2) Interkonversionen: Bei der gegenseitigen Umwandlung der Monosaccharide gibt es folgende Reaktionstypen: a) Epimerisierung, die Umkehr der sterischen Anordnung an einem C-Atom durch Epimerasen (z.B. im Galactosestoffwechsel); b) Isomerisierung, die durch Isomerasen katalysierte reversible Umwandlung von Aldosen in Ketosen (z.B. von Glycerinaldehyd-3-phosphat in Dihydroxyacetonphosphat); c) Übertragung von C3- (Transaldolierung) und C2-Bruchstücken (Transketolierung) in Form eines Dihydroxyacetonphosphatrestes bzw. "aktiven Glycolaldehyds"; d) Oxidation einer Aldose zur Säure und nachfolgende Decarboxylierung. Auf diesem Weg entstehen aus Hexosen Pentosen. In dieser zweiten Phase des K. werden die lntermediärprodukte der ersten Phase unvollständig abgebaut. Produkte sind vorwiegend Triosephosphate. Dabei wird etwa ein Drittel des gesamten Freien Energiepotenzials freigesetzt und teilweise zur Synthese von ATP verwendet.
3) Amphibolische Reaktionsketten: In Form von Pyruvat und Acetyl-Coenzym A fließen die Abbauprodukte des Kohlenhydratstoffwechsels in den allgemeinen Stoffwechsel ein (Abb.2).
Biosynthesenim K. Pflanzliche Organismen sind die Hauptproduzenten der Kohlenhydrate in der Natur. Bei der Photosynthese entstehen durch eine Reihe enzymatischer Reaktionen ("Dunkelreaktionen" der Photosynthese) phosphorylierte Monosaccharidderivate, die in freie Zucker hydrolysiert oder in Nucleosiddiphosphatzucker umgewandelt werden können.
Bei der Biosynthese von Polysacchariden wie Stärke, Glycogen, Cellulose, werden die Monosaccharideinheiten durch die Bildung von Nucleotidderivaten aktiviert und in dieser Form mittels Transferasen unter Abspaltung des Nucleotids auf eine nichtaktivierte, sich verlängernde Polysaccharidkette übertragen. Die Biosynthese ist an das Vorhandensein eines höherpolymeren Startermoleküls gebunden. Bei der Biosynthese des Oligosaccharids Saccharose und des Polysaccharids Stärke stellen die Uridindiphosphatglucose (UDP-Glucose) und die Adenosindiphosphatglucose (ADP-Glucose) aktivierte Zucker zur Verfügung. Für die Synthese der β-1→4-Glucosylkette der Cellulose dient zwar wahrscheinlich hauptsächlich die UDP-Glucose als Vorstufe. Die GDP-Glucose kann jedoch auch als Vorstufe eingesetzt werden.

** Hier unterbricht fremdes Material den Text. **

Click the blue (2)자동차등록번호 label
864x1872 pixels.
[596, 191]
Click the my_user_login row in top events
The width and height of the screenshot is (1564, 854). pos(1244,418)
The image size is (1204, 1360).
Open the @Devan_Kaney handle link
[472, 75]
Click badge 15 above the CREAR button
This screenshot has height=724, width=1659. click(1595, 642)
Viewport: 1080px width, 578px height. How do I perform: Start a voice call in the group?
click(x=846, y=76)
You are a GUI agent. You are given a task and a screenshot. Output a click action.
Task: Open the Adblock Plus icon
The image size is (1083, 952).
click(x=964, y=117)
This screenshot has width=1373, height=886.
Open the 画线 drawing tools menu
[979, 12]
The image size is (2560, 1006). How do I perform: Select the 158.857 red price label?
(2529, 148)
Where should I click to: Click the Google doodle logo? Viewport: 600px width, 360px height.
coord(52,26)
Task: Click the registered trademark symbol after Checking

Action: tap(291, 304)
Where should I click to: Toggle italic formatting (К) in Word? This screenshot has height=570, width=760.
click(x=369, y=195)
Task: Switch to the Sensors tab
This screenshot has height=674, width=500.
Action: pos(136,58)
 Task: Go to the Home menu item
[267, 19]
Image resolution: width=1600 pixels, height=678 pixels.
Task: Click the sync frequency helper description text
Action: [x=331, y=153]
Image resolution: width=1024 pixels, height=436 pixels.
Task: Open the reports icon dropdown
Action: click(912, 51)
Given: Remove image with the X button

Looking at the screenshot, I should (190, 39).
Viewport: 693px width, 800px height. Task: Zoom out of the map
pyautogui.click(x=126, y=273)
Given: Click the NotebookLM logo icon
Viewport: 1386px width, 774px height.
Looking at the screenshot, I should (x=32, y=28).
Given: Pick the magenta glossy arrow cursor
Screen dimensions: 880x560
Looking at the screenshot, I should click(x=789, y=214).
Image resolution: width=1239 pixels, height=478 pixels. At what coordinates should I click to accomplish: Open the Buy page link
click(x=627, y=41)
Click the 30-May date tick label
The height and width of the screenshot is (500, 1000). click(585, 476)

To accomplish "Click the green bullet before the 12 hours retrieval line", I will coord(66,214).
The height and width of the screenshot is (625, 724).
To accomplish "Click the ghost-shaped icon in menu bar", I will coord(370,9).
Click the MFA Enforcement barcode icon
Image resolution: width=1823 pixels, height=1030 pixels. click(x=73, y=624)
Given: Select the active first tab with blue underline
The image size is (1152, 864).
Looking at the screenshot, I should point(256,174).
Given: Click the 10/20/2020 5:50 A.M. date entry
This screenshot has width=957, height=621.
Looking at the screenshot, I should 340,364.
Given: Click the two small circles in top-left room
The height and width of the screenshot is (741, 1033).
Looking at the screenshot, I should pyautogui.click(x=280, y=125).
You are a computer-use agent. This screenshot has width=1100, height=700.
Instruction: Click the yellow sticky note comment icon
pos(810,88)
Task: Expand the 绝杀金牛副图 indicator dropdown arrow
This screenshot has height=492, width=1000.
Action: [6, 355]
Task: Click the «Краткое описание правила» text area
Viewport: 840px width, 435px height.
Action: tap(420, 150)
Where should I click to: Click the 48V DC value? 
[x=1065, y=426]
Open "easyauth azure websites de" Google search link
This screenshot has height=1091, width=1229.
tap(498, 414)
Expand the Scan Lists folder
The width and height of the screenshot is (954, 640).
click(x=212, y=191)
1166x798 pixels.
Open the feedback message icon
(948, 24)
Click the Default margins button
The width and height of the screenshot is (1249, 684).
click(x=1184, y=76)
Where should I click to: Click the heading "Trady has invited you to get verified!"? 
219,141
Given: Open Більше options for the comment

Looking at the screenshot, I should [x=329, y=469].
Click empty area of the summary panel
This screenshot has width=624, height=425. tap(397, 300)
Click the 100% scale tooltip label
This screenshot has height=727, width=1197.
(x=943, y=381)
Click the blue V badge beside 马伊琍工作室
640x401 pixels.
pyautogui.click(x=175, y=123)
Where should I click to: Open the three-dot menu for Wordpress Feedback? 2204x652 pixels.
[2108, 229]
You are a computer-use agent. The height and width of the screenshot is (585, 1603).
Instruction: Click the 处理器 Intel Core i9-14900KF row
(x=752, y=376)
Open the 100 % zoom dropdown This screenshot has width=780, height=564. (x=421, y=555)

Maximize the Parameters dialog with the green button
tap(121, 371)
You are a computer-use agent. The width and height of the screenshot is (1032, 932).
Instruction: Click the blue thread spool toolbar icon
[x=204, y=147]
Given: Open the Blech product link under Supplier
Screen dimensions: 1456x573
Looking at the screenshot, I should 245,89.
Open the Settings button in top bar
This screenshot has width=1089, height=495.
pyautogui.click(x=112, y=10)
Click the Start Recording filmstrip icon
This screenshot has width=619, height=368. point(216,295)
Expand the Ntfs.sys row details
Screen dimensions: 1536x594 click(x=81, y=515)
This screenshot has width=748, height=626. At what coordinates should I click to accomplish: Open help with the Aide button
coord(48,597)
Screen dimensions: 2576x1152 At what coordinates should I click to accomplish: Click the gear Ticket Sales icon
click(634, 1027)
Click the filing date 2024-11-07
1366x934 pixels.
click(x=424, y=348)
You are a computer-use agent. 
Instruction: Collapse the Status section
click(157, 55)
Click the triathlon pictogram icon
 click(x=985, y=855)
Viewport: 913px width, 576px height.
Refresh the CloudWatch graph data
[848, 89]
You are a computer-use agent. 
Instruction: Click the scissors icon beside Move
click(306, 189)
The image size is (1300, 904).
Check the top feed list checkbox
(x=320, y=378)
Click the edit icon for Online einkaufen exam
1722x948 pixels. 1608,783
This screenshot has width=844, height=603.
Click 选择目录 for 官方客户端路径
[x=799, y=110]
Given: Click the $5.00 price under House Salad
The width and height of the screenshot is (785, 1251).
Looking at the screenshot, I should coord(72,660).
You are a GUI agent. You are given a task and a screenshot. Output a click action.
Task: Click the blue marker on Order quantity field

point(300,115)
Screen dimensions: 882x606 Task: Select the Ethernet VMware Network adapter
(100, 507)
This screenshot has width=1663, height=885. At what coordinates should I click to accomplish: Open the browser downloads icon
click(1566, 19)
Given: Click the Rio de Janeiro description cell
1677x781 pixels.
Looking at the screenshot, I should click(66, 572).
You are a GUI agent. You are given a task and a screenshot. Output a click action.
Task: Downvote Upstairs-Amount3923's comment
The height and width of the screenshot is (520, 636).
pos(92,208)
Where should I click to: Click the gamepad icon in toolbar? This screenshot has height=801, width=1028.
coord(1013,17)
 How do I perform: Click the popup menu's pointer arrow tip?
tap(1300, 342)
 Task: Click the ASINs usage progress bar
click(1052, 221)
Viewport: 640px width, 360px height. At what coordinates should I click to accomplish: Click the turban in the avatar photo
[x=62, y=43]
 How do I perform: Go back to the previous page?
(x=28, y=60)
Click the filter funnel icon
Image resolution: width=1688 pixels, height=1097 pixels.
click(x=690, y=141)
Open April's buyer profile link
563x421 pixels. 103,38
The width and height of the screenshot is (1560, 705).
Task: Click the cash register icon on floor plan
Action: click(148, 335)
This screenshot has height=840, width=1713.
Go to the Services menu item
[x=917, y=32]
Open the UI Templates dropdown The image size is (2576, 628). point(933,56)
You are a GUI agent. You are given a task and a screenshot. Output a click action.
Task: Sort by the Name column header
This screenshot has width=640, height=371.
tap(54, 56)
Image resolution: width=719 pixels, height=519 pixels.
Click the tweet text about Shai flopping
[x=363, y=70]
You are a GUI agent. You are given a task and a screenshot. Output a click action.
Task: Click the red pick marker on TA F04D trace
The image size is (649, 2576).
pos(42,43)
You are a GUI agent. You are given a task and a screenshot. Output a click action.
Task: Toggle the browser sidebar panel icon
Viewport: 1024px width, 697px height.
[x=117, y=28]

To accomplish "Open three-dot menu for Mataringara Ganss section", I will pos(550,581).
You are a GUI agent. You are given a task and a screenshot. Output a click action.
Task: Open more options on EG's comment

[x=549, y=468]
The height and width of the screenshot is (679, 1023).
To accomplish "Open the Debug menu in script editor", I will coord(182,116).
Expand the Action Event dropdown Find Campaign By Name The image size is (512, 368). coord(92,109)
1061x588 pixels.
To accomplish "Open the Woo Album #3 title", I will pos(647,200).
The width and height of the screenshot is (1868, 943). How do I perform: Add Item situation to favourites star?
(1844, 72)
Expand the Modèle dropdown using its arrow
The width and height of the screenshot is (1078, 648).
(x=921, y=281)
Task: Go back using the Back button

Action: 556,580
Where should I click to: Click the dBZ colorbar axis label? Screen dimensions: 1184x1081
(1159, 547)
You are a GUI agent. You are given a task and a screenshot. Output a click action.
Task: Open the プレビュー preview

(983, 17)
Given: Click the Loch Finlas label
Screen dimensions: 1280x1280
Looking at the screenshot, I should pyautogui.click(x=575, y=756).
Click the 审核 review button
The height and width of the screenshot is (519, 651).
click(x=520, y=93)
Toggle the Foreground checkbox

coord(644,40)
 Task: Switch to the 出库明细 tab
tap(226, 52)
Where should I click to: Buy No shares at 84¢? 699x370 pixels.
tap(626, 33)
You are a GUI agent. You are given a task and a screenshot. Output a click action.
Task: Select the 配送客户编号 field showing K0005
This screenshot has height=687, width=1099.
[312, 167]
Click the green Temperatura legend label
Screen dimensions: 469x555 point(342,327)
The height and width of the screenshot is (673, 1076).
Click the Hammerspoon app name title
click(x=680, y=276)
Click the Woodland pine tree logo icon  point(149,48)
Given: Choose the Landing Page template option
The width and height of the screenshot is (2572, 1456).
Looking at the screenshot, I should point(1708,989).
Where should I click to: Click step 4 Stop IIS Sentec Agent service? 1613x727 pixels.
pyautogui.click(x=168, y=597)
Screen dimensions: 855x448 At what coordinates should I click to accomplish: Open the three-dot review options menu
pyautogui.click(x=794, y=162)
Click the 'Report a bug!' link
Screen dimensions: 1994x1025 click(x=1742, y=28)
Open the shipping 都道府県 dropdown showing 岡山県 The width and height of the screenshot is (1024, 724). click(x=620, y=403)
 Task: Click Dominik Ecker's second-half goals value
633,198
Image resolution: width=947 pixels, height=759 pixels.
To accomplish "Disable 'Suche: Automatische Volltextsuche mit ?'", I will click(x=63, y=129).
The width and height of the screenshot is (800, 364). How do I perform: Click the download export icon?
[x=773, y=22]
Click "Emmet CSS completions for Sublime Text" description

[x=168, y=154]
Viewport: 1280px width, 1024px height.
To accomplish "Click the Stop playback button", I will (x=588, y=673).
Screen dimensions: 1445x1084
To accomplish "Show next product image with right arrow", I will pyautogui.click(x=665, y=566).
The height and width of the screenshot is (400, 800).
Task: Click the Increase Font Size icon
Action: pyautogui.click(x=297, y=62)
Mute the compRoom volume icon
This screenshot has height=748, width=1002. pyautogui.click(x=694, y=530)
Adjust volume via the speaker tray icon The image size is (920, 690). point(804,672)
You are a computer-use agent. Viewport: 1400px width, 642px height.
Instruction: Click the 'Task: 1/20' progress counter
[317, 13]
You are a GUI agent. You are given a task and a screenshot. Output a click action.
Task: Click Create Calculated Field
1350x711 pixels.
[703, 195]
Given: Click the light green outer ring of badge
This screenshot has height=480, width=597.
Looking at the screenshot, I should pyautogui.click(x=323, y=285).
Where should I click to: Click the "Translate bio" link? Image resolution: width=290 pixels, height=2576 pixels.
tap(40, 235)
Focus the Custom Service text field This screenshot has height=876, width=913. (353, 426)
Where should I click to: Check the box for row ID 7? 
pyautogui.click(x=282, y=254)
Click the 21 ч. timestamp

Der Abbau der Oligo- und Polysaccharide erfolgt in den Organismen mittels spezifischer Enzyme hydrolytisch (Hydrolasen) oder phosphorolytisch (Phosphorylasen).
Die Regulation des K. ist gekennzeichnet durch enge, über Stoffwechselprodukte vermittelte Wechselbeziehungen zwischen den einzelnen Stoffwechselwegen. Die Glycolyse wird durch die allosterische Regulation der Enzyme Phosphofructokinase und Pyruvatkinase kontrolliert, Pasteur-Effekt. Zwischenprodukte des Pentosephosphat-Zyklus hemmen das einleitende Enzym der Glycolyse, die Phosphoglucoisomerase, was zu einer Beeinträchtigung des glycolytischen Abbaus führt.
Kohlenhydratstoffwechsel. Abb. 1. Umsatz des Glucose-6-Phosphats (a) unter normalen und (b) unter krankhaften Bedingungen (Diabetes mellitus) in Prozent des Gesamtumsatzes.
Kohlenhydratstoffwechsel. Abb. 2. Die drei Phasen des Kohlenhydratstoffwechsels. NTP = Nucleosidtriphosphat.